PASSAGE TO READ:
* Begin *

Michael Kane is a member of the research faculty at Yale University, New Haven, Connecticut, USA. He is a winner of the American Statistical Association’s Chambers Statistical Software Award for The Bigmemory Project, a set of software libraries that allow the R programming environment to accommodate large datasets for statistical analysis. He is a grantee on the Defense Advanced Research Projects Agency’s XDATA project, part of the White House’s Big Data Initiative, and on the Gates Foundation’s Round 11 Grand Challenges Exploration. He has collaborated with companies including AT&T Labs Research, Paradigm4, Sybase, (a SAP company), and Oracle.

Mark van der Laan is the Jiann-Ping Hsu/Karl E. Peace professor of biostatistics and statistics at the University of California, Berkeley, USA. He is the inventor of targeted maximum likelihood estimation, a general semiparametric efficient estimation method that incorporates the state of the art in machine learning through the ensemble method super learning. He is the recipient of the 2005 COPPS Presidents’ and Snedecor Awards, the 2005-van Dantzig Award, and the 2004 Spiegelman Award. He is also the founding editor of the International Journal of Biostatistics and the Journal of Causal Inference, and the co-author of more than 250 publications and various books.

* End *

Word and element location rows

* Begin *

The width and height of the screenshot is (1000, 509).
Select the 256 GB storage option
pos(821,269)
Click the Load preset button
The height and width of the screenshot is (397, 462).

* End *

EXERCISE SET:
**A)** Condense the paragraph of the biographies that begins "Michael Kane is a member" into a bulleted list that keeps its main facts.
**B)** Name every company that the biographies list as a collaborator of Michael Kane.
**C)** Reproduce the portion of the biographies starting with "Michael Kane is" and going on through "company), and Oracle.".

RESPONSES:
**A)**
- Member of the research faculty at Yale University, New Haven, Connecticut, USA
- Winner of the American Statistical Association’s Chambers Statistical Software Award for The Bigmemory Project, software libraries that let the R programming environment handle large datasets for statistical analysis
- Grantee on DARPA’s XDATA project, part of the White House’s Big Data Initiative, and on the Gates Foundation’s Round 11 Grand Challenges Exploration
- Has collaborated with AT&T Labs Research, Paradigm4, Sybase (a SAP company), and Oracle

**B)** AT&T Labs Research, Paradigm4, Sybase, Oracle

**C)**
Michael Kane is a member of the research faculty at Yale University, New Haven, Connecticut, USA. He is a winner of the American Statistical Association’s Chambers Statistical Software Award for The Bigmemory Project, a set of software libraries that allow the R programming environment to accommodate large datasets for statistical analysis. He is a grantee on the Defense Advanced Research Projects Agency’s XDATA project, part of the White House’s Big Data Initiative, and on the Gates Foundation’s Round 11 Grand Challenges Exploration. He has collaborated with companies including AT&T Labs Research, Paradigm4, Sybase, (a SAP company), and Oracle.